Yes, the new administration marks a return to very old rhetoric, narratives that we thought had been worn out by now – immigrants stealing our jobs, what it means to be an American and who America is meant for, who this country was founded for. Who can participate in the American dream and who is excluded from it. The American myth of the “Land of the free” seems to be fading, shrinking and dying out. And white supremacism is sprouting underneath: all American mythology and all American rhetoric were like the frosting on a cake, serving to hide what was underneath. At certain moments in our history, some of us could say that this is what America is: the civil rights movement, the first black president and so on. But if we think about the reaction set off by those events, well, we have to accept that that's the real America, too. Taking into account the tension between these two opposing views and the fact that the country is shifting more and more to the far right, I think we can now say that the frosting of the cake is finally coming off to openly expose what lies underneath.
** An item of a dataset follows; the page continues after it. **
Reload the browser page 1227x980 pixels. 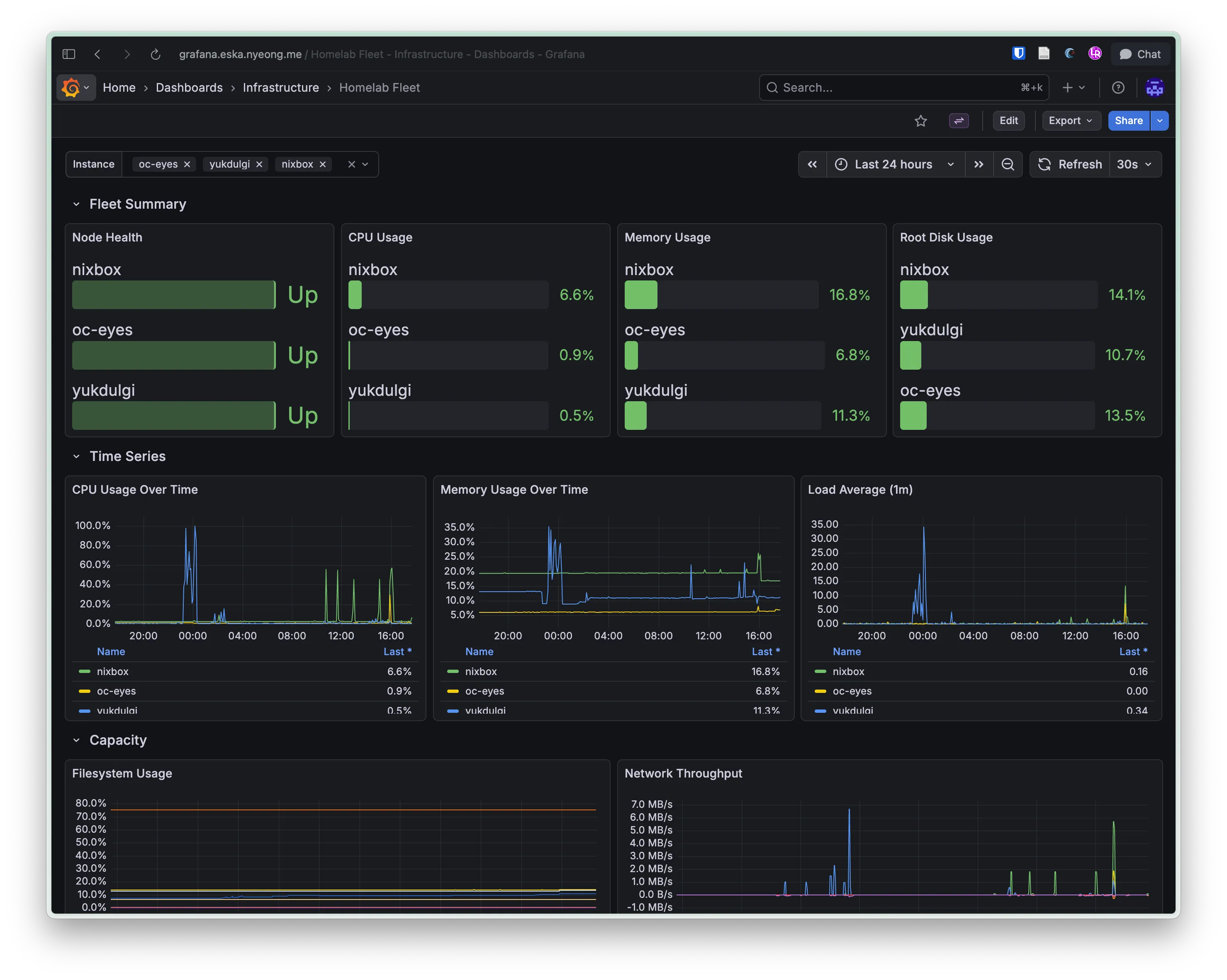coord(156,54)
If birthright citizenship is revoked – as Trump intends to do, though his executive order on the matter has been suspended by the courts – it is as if that land is less sacred than before, and no longer sufficient to guarantee anyone born there the right to be an American citizen. Something has changed. What is it, in your view?
Many things. It used to be that immigrants landed at Ellis Island in New York or Angel Island in California, underwent an inspection by immigration officers or a couple of days of quarantine, and then they were free to move about on American soil until they found a little piece of land on which to settle. The journey these people face today is very different, especially for those from Central America: it is dangerous, painful, violent. Lately, fewer and fewer workers and more and more asylum seekers are arriving. And once at the border, these people end up in government-subsidized private detention centers – there has been an enormous proliferation of these facilities, which the press rarely covers, run like federal prisons, where these people stay for months or years waiting for their asylum claims to be evaluated. And for them, the boundless expanse of American territory is reduced to the cramped space of the cell in which they are locked up. If you will, attempting to eliminate birthright citizenship seems like a contemporary addition to the doctrine of manifest destiny: if we are the chosen people, just as we once exterminated the Indians and conquered the West, we now have a divine right to keep these people out of the country at any cost.
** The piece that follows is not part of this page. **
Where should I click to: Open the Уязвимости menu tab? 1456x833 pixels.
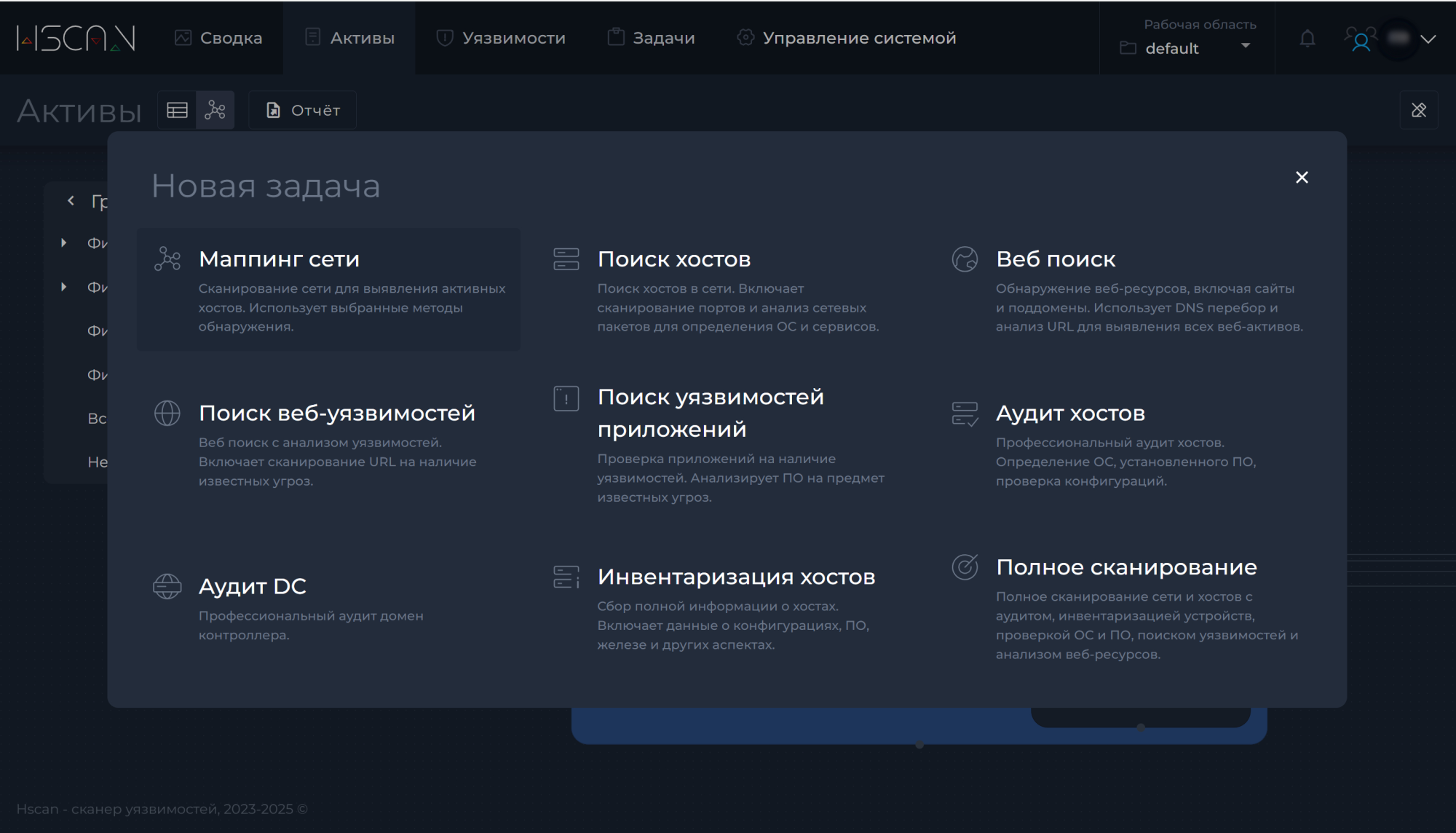[x=501, y=38]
You live in Tucson, which is right in the borderlands. How has the region changed in recent decades? I imagine that the wall is not only a physical barrier, but also an obstacle to imagination, altering the perception of the territory.
Yes, I find this notion to be very powerful, that the wall can also block the imagination. I think the wall represents, in a truly tangible and also symbolic way, the final moment in the mythology of the frontier.
According to historian Greg Grandin, who won the Pulitzer Prize with his book The End of the Myth: From the Frontier to the Border Wall in the Mind of America, we have reached a point in our country's history where further expansion is no longer possible – there are no more frontiers to conquer. Although it is widely believed that the conquest of the frontier ended in the last decade of the nineteenth century, in the rhetoric of American politics, there has always been a reference to some new frontier – in the Cold War it was the fight against communism, then the conquest of space, then globalization, that is, bringing the free trade economy to the rest of the world. But in the last two decades, these movements have also reached their final point. This is why the wall stands out nowadays as something that seems to reflect the tensions and motives of Americans. It is a mirror that reflects our own image back to us: we are a people caught in a maelstrom, convulsively flailing in the grip of our own hostility and differences in views that we can no longer escape.